SR Based upon studies that my colleagues and I have conducted as well as studies by other researchers, my current recommendation, in the absence of any contraindications, is theophylline. Th is drug is best known for relaxing muscles in the lungs, though it has also been shown to relax other muscles in the body, including the gut and esophageal wall. Theophylline also appears to have another very important specific property as an adenosine receptor antagonist. The esophageal wall and the nerve that supplies the esophagus have these receptors, which are important for modulating pain throughout the body. An adenosine infusion administered into the vein of a healthy individual lowers balloon distension thresholds. In other words, by administering adenosine, a healthy individual can be temporarily converted into a patient with noncardiac chest pain; the pain threshold that they experienced before the adenosine infusion significantly decreases, so that they now experience pain where they previously could tolerate balloon distension. Because theophylline is an antagonist to adenosine, it relieves chest pain. Several double-blind studies have shown that up to approximately 60% of patients who took 200-mg doses of theophylline twice daily reported improvement in chest pain.

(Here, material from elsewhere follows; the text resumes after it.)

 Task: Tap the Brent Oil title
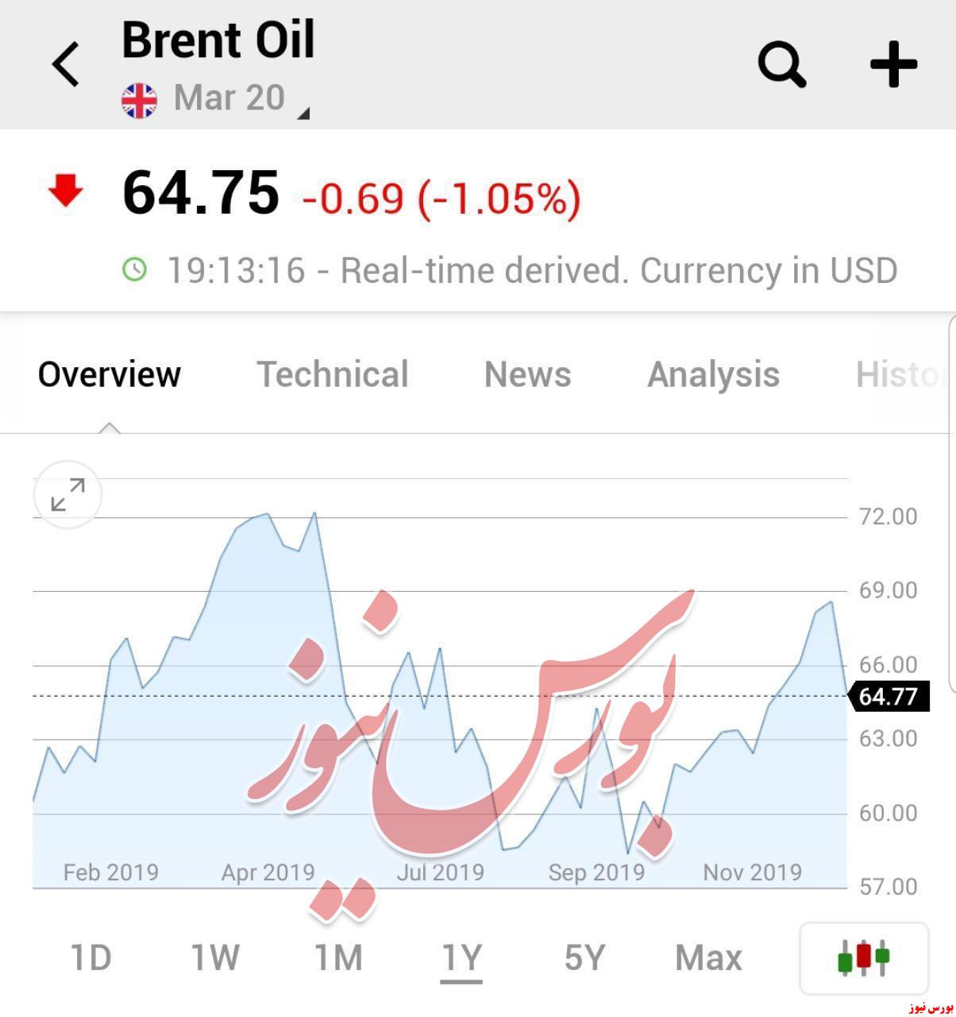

G&H Is theophylline associated with any significant side effects or concerns?
SR Unfortunately, theophylline is not a “clean” drug; it has several side effects, including heartburn, palpations, sleep disturbance, and indigestion-like symptoms. Occasionally, it may cause jitteriness because of its caffeine-like effects. A drug that specifically antagonizes adenosine without causing the side effects seen in theophylline is needed. However, such a drug is not yet available; until one is, theophylline will remain in our therapeutic armamentarium.
Many gastroenterologists are uneasy about using theophylline. They should start with small doses. Although clinical trials have used 200-mg doses, I recommend starting patients on 100 mg per day with meals. If patients do not respond over several weeks of therapy and experience no side effects, they can take 100 mg twice daily and then gradually work up to 200 mg twice daily.
G&H What other medical therapies are available to treat esophageal chest pain?
SR I try to use a mechanism-based approach for diagnosing and managing esophageal chest pain. If the mechanism is identified as reflux disease, patients are treated aggressively with proton pump inhibitors, which are very effective. If the mechanism is identified as hypersensitivity, I first try to treat patients with theophylline. If they cannot tolerate this drug or it is contraindicated, low-dose antidepressants can be used. Several uncontrolled studies have been performed with sertraline, trazodone, and citalopram and have shown small improvements in chest pain. If gastroenterologists are uneasy about treating patients with low-dose antidepressants, they should follow the gradual dosing schedule I suggested with theophylline. In the small proportion of patients who have chest pain caused by spasms in the esophagus, nifedipine may be useful. Botulinum toxin type A (Botox, Allergan) has also been injected into a small number of these patients and has shown improvement.
G&H Are there any endoscopic or surgical options for treating esophageal chest pain?
SR Several experimental therapies have been attempted; however, none have been shown to be effective.